I quickly wanted to kick around an idea about how to make distributed development within a project easier. Project for the purpose of this writing is not a typical open source project but something more along the lines of a commercial environment. So you will usually have 10-50 people working on a solution with access to common infrastructure (corporate network, central Version Control System, etc.).
So far we basically tell people that they can solve this either on an organizational or technical level. Organizational more or less means phone or email, while technical means pessimistic locking in the Version Control System (VCS). Both have a number of disadvantages and will increasingly be challenged.
I will start with looking at the VCS-based approach. This can be seen as doing the coordination ex post, meaning that upon check-in people realize that someone else made conflicting changes or objects are locked in VCS. The result is unnecessary additional work using diff/merge functionality. So we can happily start a diff/merge exercise and try to make our work fit into the other changes that were done. The common view is that this is perfectly acceptable. What is often overlooked though, is that many such statements are/were made in the context of open source projects, where there is no chance to coordinate upfront. So I look at it as a last resort and not as something that should occur on a regular base because two people accidentally worked on the same thing. Rather diff/merge would be needed for porting stuff between branches and apart from that or similar scenarios should in general be avoided.
With the pessimistic locking approach we are (ab)using a VCS on a conceptual level to coordinate work. And technically not all VCS support pessimistic locking. This becomes increasingly important when we speak about distributed VCS like Git or Mercurial. One other issue with pessimistic locking is that it usually does not prevent you from checking out but from checking in again. And if you forget to acquire a lock, you will have spent time on some work only to find out later that you are basically screwed because someone else also worked on it and did not forget to acquire the lock.

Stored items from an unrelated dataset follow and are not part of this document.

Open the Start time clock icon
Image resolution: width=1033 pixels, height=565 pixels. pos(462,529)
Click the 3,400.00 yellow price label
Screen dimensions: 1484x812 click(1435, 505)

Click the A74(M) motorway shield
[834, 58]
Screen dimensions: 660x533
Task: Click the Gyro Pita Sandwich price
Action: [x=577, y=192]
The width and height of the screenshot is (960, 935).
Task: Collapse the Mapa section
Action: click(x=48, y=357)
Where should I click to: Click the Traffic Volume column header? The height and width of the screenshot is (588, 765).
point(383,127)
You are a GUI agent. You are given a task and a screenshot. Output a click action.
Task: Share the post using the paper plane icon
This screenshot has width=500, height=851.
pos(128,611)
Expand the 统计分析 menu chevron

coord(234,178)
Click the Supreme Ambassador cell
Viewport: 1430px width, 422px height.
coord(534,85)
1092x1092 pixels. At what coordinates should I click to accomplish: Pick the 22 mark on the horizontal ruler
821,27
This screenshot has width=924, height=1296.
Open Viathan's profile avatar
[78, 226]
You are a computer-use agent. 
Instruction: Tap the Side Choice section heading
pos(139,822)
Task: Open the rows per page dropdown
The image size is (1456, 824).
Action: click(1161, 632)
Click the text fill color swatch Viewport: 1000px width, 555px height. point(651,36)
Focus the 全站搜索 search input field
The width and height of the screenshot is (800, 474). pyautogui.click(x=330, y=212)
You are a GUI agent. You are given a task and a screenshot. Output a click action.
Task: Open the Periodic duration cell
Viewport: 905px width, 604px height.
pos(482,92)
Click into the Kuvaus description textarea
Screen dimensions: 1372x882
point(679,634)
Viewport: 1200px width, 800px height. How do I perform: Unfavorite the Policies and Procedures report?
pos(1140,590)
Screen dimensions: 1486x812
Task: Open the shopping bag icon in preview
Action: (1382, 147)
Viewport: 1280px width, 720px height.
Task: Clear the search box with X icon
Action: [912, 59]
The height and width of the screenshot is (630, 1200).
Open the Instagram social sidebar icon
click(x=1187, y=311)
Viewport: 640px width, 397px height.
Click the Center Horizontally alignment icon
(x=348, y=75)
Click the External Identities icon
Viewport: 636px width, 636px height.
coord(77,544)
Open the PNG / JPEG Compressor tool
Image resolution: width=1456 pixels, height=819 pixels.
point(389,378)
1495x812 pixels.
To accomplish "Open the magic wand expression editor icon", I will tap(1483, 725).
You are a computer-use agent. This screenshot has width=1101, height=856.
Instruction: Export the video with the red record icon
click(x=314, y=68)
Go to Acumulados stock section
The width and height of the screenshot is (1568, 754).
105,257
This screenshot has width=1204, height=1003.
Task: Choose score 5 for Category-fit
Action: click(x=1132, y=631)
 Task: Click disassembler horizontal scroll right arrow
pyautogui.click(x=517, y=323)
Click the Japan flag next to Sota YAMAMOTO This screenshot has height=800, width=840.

So when you look at all these points, the question raises why the VCS locking approach is still favored by most folks compared to the upfront coordination. The latter would be done by letting everyone know that I will now start working on something. My educated guess is that the most important factor for preferring the VCS locking is that it’s integrated in the toolchain and hence automated. Also, I don’t need to think about who needs the information to populate my email’s To: field nor do I have to switch to another program.
So what if we could combine the ex ante aspect of informing people with the integrated and publish-subscribe nature of the VCS lock? You actually often find this in server-based development environments, where people do not work against a local workspace but a central development instance of the system. These environments usually offer a command to lock certain objects on the server; the lock request is not expressed towards the VCS but the “live” system and I cannot perform any change without having acquired such a lock. I have worked with such a system for many years and while there are certain drawbacks to the shared nature of it, in most circumstances and from a productivity point of view it is just great.
So we need to find a way to incorporate this “live locking” into a setup with many disparate development environments. In terms of implementation we could probably leverage the Eclipse Communication Framework (ECF) and e.g. an XMPP-based IM server. The workflow would roughly look like this:
- After installation the user configures a “Coordination Server” (which would be an XMPP server) and his/her account there
- For each Eclipse project there is a “chat room” or something similar that basically plays the role of a topic (in JMS terms). Whenever someone opens a project of that name, the respective Eclipse instance will be added to that chat room.
- There is a “lock/unlock” entry in the context menu of all objects (e.g. classes). Whenever someone clicks on of those a respective message is sent to the chat room and picked up by all subscribers.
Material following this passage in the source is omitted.